아래 Elasticsearch 자동 완성 글에서 "사용하는 elasticsearch와 kibana의" 부분이 들어 있는 곳부터 시작해 "보내는 것까지 진행해보았다." 부분 바로 뒤에서 멈추고, 그 범위를 한 글자도 바꾸지 말고 옮겨 적으세요.

제공된 글:
_ _ _

Elasticsearch를 이용한 자동 완성 프로그램 만들기 - Mapping

허석진·2024년 1월 7일

Elasticsearch

목록 보기

3/5

사용하는 elasticsearch와 kibana의 버전은 8.11.1입니다
1-1. 8.x 버전 끼리는 크게 차이 없을 것으로 예상되나 이외의 버전에서 진행에 문제가 생긴다면 반드시 검색을 통해 확인해 봐야합니다

앞서 작성한 시리즈의 글들에서 Docker로 Elasticsearch 시작하기와 Elasticsearch java low level client를 이용해 요청을 보내는 것까지 진행해보았다.
이번에는 이를 이용해서 자동 완성 기능이 있는 도서 검색 프로그램을 만들어보고자 한다.

완벽하게 만들지는 않고, 클러스터나 노드 구성은 최소한으로, 또, 검색 대상은 도서의 제목으로 한정해두고 시작하겠다.

Mapping Query

PUT /books
{
  "settings": {
    "index": {
      "number_of_shards": 1,
      "number_of_replicas": 0,
      "max_ngram_diff": 30
    },
    "analysis": {
      "analyzer": {       
        "ngram-book": {
          "type": "custom",
          "tokenizer": "partial",
          "filter": [
            "lowercase"
          ]
        },
        "edge-book": {
          "type": "custom",
          "tokenizer": "edge",
          "filter": [
            "lowercase"
          ]
        }
      },
      "tokenizer": {
        "partial": {
          "type": "ngram",
          "min_gram": 2,
          "max_gram": 30,
          "token_chars": [
            "letter",
            "digit"
          ]
        },
        "edge": {
          "type": "edge_ngram",
          "min_gram": 1,
          "max_gram": 30,
          "token_chars": [
            "letter",
            "digit"
          ]
        }
      },
      "normalizer": {
        "normalizer-book": {
          "type": "custom",
          "filter": [
            "lowercase"
          ]
        }
      }
    }
  },
  "mappings": {
    "_source": {
      "excludes": [
        "title_chosung",
        "title_jamo",
        "title_engtokor"

_ _ _

추출된 정보:

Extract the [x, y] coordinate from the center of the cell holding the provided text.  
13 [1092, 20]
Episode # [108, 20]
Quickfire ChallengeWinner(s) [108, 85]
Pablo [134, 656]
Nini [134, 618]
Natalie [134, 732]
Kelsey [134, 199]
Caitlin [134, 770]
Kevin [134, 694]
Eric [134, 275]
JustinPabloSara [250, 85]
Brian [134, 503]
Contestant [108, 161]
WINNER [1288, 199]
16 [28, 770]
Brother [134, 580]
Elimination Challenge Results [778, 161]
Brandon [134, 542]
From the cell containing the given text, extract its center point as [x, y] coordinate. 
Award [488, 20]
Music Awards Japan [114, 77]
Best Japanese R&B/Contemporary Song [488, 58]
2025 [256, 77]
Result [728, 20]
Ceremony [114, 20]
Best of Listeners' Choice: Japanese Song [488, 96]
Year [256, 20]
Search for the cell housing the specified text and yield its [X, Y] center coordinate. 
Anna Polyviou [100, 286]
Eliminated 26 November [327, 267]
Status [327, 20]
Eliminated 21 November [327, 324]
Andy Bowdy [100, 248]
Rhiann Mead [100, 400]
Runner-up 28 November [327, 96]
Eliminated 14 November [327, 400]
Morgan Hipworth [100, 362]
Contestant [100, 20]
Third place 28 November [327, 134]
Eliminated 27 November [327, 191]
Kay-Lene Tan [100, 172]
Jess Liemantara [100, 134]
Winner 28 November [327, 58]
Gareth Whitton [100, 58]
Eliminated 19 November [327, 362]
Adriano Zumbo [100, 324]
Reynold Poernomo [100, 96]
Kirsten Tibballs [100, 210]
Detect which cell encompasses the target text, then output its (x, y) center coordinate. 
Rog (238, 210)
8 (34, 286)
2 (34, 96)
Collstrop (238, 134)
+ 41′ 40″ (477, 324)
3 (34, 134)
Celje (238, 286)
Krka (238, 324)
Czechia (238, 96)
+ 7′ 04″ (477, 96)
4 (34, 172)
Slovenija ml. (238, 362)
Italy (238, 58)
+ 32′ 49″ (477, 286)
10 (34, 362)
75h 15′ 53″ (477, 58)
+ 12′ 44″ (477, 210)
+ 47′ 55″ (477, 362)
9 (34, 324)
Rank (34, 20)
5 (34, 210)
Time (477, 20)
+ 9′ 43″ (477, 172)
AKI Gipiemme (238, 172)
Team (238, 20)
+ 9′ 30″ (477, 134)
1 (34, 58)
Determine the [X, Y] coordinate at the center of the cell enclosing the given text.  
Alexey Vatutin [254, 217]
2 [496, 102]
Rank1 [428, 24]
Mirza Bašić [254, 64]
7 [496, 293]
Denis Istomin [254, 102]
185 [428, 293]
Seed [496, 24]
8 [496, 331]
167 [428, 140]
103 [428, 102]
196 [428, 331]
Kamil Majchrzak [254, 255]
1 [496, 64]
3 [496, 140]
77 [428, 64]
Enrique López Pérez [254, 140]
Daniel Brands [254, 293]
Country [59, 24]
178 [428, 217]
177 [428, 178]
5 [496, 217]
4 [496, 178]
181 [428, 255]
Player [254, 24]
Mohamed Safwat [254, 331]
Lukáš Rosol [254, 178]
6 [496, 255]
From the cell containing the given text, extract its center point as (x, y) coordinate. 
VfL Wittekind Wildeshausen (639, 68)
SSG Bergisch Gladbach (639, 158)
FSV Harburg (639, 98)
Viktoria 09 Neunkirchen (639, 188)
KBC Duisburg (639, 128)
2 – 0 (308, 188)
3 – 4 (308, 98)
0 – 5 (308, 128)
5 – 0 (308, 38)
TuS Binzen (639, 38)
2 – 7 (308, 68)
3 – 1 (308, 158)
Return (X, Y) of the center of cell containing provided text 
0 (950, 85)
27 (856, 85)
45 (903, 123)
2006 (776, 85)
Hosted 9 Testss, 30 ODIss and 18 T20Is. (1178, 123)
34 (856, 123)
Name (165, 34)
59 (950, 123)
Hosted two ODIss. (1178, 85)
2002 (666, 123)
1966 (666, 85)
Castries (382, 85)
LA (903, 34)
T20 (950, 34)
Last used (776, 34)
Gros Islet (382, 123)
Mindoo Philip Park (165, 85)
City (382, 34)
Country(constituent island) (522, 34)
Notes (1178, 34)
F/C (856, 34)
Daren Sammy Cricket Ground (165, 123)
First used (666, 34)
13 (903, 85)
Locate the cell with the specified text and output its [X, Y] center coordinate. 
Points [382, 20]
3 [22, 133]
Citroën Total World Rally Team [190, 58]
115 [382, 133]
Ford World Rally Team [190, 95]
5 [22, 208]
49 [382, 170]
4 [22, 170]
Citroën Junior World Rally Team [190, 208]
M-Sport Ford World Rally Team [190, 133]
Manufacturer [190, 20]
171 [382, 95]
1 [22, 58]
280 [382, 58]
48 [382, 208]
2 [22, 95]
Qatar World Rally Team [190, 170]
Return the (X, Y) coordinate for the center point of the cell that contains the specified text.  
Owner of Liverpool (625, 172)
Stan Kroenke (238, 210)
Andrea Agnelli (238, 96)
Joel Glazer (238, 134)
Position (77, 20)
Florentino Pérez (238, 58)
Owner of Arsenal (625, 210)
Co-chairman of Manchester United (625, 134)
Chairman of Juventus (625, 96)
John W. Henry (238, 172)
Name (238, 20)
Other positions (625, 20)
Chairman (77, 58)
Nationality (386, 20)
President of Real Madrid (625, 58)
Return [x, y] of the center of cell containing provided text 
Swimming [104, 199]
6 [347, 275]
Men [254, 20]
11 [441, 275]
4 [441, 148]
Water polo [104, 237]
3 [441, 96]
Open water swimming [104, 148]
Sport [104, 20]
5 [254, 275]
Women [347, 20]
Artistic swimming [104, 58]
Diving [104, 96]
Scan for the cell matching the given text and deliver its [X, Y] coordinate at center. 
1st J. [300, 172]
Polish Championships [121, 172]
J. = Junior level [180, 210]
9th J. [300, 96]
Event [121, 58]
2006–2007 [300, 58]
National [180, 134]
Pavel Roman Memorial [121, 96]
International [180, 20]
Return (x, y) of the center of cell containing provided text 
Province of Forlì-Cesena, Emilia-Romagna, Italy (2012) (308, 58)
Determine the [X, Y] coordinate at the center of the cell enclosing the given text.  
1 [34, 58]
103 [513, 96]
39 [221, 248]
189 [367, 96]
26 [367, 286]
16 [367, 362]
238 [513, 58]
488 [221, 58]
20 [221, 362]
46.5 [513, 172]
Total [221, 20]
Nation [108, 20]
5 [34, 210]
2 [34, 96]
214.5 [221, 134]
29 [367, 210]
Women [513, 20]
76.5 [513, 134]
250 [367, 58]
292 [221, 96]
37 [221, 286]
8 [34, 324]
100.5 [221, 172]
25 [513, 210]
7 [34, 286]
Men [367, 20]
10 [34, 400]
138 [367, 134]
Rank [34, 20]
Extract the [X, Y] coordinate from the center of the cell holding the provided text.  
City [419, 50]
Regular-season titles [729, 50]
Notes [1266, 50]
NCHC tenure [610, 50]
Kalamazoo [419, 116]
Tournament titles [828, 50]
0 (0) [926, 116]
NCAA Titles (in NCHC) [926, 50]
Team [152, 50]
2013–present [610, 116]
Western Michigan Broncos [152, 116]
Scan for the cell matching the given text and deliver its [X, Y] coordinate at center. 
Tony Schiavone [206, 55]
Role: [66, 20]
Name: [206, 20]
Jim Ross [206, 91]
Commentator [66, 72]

_ _ _

예상 답안:
사용하는 elasticsearch와 kibana의 버전은 8.11.1입니다
1-1. 8.x 버전 끼리는 크게 차이 없을 것으로 예상되나 이외의 버전에서 진행에 문제가 생긴다면 반드시 검색을 통해 확인해 봐야합니다

앞서 작성한 시리즈의 글들에서 Docker로 Elasticsearch 시작하기와 Elasticsearch java low level client를 이용해 요청을 보내는 것까지 진행해보았다.